- _Text section_:

'''

Nitration of JAK-2 at the 1007Y-1008Y activation epitope impedes phosphorylation at this site: defining a GH, AKT/protein kinase B and nitric oxide synthase axis

Authors: Elsasser, Theodore; Li, Congjun - Cj; Caperna, Thomas; Kahl, Stanislaw; Schmidt, Walter

Submitted to: Endocrinology
Publication Type: Peer Reviewed Journal
Publication Acceptance Date: 5/9/2007
Publication Date: 5/18/2007
Citation: Elsasser, T.H., Li, C., Caperna, T.J., Kahl, S., Schmidt, W.F. 2007. GH-associated nitration of JAK2 at the 1007Y-1008Y epitope impedes phosphorylation at this site: Mechanism for and impact of a GH, AKT and nitric oxide synthase (NOS) axis on GH signal transduction. Endocrinology. 148:3792-3802. Available: http://endo.endojournals.org.

Interpretive Summary: Hormones exert their effects on cell metabolism by interacting with specific receptors for that hormone. The effects within the cell are transmitted to the nucleus by a process called signal transduction where several different proteins are modified by the attachment of a phosphate group to activate an enzymatic property of the protein. We have shown for the first time that the generation of a nitrate in the place where the phosphate was to have gone, blocks the function of the nitrated protein. We further have shown that this is a phenomenon initiated by growth hormone and may participate in some of the mechanisms that limit the extent of the actions of growth hormone. Our data have shown that a feature critical to the generation of this nitration by growth hormone is that the reactants need to be closely positioned next to each other and we have demonstrated that all of the necessary reactants can be assembled in membrane structures called caveolae. The observations have provided new insights to how hormone activity is regulated and may open new visions as regards how disease mechanisms work.

'''

- _Data listing_:
'''

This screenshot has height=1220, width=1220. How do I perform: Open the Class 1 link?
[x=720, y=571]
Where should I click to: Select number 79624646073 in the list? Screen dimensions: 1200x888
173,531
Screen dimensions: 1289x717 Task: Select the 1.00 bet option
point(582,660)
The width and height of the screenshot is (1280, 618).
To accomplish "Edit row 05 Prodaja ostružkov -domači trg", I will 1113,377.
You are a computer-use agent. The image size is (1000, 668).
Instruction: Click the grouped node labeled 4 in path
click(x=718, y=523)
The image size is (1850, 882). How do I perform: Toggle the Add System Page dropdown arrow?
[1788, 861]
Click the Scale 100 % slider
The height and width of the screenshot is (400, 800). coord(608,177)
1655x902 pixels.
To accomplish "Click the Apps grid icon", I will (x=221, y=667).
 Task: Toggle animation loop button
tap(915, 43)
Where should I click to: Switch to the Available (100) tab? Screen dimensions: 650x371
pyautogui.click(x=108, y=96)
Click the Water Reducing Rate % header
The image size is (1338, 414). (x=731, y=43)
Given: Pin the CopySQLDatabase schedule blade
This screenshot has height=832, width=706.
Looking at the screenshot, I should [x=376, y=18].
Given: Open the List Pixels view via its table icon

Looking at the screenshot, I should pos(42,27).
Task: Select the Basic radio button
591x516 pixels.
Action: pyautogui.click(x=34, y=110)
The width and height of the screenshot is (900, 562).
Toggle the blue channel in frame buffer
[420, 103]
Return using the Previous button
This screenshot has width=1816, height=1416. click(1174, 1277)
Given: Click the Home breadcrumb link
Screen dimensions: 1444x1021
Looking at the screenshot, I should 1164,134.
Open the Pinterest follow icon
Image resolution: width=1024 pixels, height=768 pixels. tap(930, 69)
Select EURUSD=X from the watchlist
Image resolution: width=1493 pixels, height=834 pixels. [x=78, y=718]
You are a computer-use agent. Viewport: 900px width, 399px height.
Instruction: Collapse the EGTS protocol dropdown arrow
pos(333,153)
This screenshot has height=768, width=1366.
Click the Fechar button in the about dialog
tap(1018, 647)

'''

- _Tasks to perform_:
1. List the authors of the article on JAK-2 nitration.
2. Carry on the article on JAK-2 nitration from where it ends.

- _Results in order_:
1.
Theodore Elsasser
Congjun (Cj) Li
Thomas Caperna
Stanislaw Kahl
Walter Schmidt

2.
Technical Abstract: Generalized liver protein tyrosine nitration (3’-nitrotyrosine, 3’-NT) increases in vivo after GH injection with immunohistocellular patterns strikingly similar to those we observed for a specific nitration of JAK2 at its 1007Y-1008Y regulatory phosphorylation epitope following proinflammatory challenge. Here we investigated whether GH directs the generation of 3’-NT at the 1007Y-1008Y site and questioned how such a specific nitration might affect the phosphorylation capacity of tyrosines at this regulatory site. Using antibodies we developed to the 3’NT-substituted peptide analog of the 1007Y-1008Y-JAK-2 site, we demonstrated a rapid increase in membrane-associated 1007Y-1008Y-JAK-2 nitration after GH. Peak levels of phosphoJAK2 occurred sooner after GH than those of nitrated JAK2 in bovine liver in vivo and in vitro (porcine hepatocytes); nitrated JAK2 persisted for a significantly longer time than did phosphoJAK2. Treatment of cultured cells with selective inhibitors of AKT or endothelial nitric oxide synthase (eNOS) prior to GH challenge attenuated or blocked the increases in 3’-NT in JAK-2 predominantly in membrane subcellular compartment fractions. Whereas GH effected orthophosphorylation of 694Y -STAT5b, when AKT or eNOS inhibitors were added prior to GH, the levels of phospho-694Y-STAT5b and phospho-1007Y-JAK-2 were significantly increased over those arising from GH alone. NMR-molecular modeling analysis of natural and 3’-NT- and orthophosphate-substituted 20 amino acid analogs of the 1007Y-1008Y-JAK-2 phosphorylation site demonstrated significant effects of 3’-nitration on the planar orientation and intramolecular stabilizing points of the affected tyrosines. When these peptides were used as substrates for in vitro tyrosine kinase phosphorylation reactions, 3’-NT in the 1007Y and/or 1008Y positions blocked the generation of 1007Y-phosphotyrosine.